Each line below with the string "will" should be copied.
----------------------------------------
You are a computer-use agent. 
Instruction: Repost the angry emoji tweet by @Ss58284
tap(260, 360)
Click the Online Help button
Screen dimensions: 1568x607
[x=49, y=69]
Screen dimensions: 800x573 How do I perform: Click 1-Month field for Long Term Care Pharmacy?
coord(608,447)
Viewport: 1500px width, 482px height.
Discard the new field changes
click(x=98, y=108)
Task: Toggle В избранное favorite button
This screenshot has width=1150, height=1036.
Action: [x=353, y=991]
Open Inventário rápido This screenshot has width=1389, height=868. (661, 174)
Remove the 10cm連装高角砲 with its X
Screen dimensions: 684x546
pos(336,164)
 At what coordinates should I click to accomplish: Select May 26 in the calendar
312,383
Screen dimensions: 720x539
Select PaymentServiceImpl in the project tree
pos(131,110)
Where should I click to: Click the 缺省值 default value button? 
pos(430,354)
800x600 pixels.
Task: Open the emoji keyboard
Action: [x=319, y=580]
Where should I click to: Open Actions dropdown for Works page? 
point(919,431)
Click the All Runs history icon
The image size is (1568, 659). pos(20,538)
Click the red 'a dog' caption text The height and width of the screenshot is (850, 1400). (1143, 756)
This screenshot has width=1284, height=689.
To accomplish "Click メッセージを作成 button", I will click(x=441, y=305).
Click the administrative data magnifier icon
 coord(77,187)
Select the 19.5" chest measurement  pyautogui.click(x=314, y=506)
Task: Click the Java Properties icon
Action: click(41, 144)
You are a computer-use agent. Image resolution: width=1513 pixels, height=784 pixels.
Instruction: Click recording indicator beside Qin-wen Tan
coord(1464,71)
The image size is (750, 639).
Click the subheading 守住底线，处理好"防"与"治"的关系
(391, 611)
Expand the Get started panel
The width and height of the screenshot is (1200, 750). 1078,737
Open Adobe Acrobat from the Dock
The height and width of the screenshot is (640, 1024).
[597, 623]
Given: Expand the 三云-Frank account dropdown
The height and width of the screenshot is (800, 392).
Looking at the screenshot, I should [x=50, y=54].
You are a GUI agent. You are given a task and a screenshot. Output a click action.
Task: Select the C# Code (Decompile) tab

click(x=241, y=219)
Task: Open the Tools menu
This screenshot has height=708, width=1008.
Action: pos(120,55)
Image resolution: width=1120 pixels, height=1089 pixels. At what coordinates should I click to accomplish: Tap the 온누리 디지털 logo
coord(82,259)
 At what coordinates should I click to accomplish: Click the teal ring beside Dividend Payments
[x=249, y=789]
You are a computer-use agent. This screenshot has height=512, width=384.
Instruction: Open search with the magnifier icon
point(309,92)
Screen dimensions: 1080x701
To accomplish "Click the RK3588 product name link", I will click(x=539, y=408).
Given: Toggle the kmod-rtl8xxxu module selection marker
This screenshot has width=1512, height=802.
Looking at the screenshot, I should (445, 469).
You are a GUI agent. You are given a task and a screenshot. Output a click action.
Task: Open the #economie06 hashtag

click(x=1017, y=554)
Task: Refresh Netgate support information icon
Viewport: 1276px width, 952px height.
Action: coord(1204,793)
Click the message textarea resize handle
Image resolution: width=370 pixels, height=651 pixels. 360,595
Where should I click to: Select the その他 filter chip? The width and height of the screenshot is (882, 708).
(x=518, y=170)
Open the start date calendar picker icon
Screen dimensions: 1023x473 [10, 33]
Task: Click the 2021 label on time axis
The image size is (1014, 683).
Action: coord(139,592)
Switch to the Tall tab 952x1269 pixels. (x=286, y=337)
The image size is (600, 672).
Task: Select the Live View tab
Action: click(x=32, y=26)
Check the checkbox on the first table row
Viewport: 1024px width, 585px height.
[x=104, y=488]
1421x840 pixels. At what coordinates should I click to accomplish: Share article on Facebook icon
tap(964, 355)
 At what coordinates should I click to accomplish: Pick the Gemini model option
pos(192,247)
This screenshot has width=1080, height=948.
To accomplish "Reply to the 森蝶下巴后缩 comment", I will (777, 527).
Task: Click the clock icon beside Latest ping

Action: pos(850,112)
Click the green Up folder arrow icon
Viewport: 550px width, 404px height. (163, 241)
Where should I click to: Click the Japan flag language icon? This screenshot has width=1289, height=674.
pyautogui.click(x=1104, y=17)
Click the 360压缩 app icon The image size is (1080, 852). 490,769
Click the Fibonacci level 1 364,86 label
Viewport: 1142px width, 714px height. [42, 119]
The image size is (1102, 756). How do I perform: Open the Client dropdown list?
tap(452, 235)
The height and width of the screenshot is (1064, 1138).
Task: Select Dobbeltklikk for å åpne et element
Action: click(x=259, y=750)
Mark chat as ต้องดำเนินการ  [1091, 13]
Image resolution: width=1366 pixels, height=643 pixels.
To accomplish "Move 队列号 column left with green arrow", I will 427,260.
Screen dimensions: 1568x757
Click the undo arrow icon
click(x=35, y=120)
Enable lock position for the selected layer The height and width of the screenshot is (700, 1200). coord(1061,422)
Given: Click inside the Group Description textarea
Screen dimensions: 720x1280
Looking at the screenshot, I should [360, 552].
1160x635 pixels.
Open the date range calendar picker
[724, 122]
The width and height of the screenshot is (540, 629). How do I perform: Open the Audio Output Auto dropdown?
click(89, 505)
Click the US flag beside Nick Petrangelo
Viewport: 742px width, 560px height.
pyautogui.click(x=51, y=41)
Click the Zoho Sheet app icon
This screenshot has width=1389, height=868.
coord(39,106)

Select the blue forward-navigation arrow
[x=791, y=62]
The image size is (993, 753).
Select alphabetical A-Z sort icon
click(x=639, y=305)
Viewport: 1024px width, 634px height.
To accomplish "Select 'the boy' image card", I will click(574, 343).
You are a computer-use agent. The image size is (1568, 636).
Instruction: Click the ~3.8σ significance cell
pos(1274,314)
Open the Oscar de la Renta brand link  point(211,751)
----------------------------------------
== Exercise solution ==
To accomplish "Click メッセージを作成 button", I will click(x=441, y=305).
To accomplish "Click the RK3588 product name link", I will click(x=539, y=408).
To accomplish "Reply to the 森蝶下巴后缩 comment", I will (777, 527).
To accomplish "Move 队列号 column left with green arrow", I will 427,260.
To accomplish "Select 'the boy' image card", I will click(574, 343).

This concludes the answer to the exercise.